1. Structural-Functional Relationships: How does the three-dimensional structure of Rhizobium uppP differ from other bacterial phosphatases, and how do these differences influence substrate specificity and inhibitor binding? While we have functional data on uppP inhibition , the lack of crystal structures for Rhizobium uppP limits our understanding of its precise catalytic mechanism and rational inhibitor design.

2. Regulation During Symbiotic Transitions: How is uppP expression and activity regulated during the transition from free-living to symbiotic states in Rhizobium species? The dramatic cellular remodeling that occurs during bacteroid differentiation likely involves changes in cell wall biosynthesis pathways, but the specific role of uppP in this process remains poorly characterized.

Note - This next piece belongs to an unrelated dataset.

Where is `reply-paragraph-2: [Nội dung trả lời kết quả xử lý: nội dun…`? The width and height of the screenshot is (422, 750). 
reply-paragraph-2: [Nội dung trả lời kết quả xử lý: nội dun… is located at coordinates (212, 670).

3. Metabolic Integration: How is uppP activity coordinated with other aspects of bacterial metabolism, particularly under the unique energetic constraints of nitrogen fixation? The connection between cell wall biosynthesis, carbon metabolism, and nitrogen fixation efficiency requires further elucidation, especially in light of observations that modifying certain metabolic genes can enhance symbiotic performance .

4. Species-Specific Variations: Why do different Rhizobium species show varying abilities to express heterologous phosphatases or adapt to phosphatase inhibition? The observation that some species successfully express foreign genes while others do not suggests underlying differences in cellular physiology or regulatory networks that remain to be explored.

5. Evolutionary Implications: How has uppP evolved in Rhizobium species compared to other bacteria, and what selective pressures have shaped its function? Comparative genomic and evolutionary analyses could reveal how this enzyme has been optimized for the unique ecological niche occupied by rhizobia.